YOUR TASK — Would you filter these records and copy every line that has the word "each"?

INFORMATION SUPPLIED —
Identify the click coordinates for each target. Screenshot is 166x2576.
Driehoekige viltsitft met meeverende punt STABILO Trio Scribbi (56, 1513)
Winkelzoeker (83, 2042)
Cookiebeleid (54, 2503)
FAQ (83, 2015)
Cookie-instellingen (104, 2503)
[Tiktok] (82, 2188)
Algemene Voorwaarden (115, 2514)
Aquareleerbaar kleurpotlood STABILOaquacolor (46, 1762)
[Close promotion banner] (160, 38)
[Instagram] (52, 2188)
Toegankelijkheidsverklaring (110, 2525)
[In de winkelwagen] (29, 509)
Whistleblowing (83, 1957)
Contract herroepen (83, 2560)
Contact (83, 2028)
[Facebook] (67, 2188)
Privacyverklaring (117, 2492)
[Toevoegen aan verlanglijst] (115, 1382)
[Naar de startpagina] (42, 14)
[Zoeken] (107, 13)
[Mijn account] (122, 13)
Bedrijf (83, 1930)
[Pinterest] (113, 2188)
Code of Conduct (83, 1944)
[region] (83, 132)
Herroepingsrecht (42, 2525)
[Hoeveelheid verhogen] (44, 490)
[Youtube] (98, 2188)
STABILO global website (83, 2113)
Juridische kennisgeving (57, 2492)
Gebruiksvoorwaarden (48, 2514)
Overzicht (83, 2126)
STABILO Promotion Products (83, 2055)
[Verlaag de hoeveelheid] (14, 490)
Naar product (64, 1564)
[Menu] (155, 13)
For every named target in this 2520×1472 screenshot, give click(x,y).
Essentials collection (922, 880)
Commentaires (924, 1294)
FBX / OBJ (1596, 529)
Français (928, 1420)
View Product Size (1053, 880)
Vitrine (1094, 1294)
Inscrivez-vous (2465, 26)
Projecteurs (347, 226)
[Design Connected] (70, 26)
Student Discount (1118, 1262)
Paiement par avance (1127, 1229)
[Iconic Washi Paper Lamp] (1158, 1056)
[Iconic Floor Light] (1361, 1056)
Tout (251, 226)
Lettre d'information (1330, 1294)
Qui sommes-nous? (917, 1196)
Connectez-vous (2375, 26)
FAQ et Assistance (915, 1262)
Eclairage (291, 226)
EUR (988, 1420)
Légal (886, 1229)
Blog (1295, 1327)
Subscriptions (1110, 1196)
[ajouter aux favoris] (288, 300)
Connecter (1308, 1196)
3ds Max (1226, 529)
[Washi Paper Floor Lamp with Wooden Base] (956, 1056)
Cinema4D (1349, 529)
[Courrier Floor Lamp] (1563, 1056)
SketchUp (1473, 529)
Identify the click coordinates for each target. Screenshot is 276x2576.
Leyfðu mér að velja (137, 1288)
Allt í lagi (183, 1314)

RESULT OF THIS TASK —
Identify the click coordinates for each target. Screenshot is 166x2576.
Identify the click coordinates for each target. Screenshot is 276x2576.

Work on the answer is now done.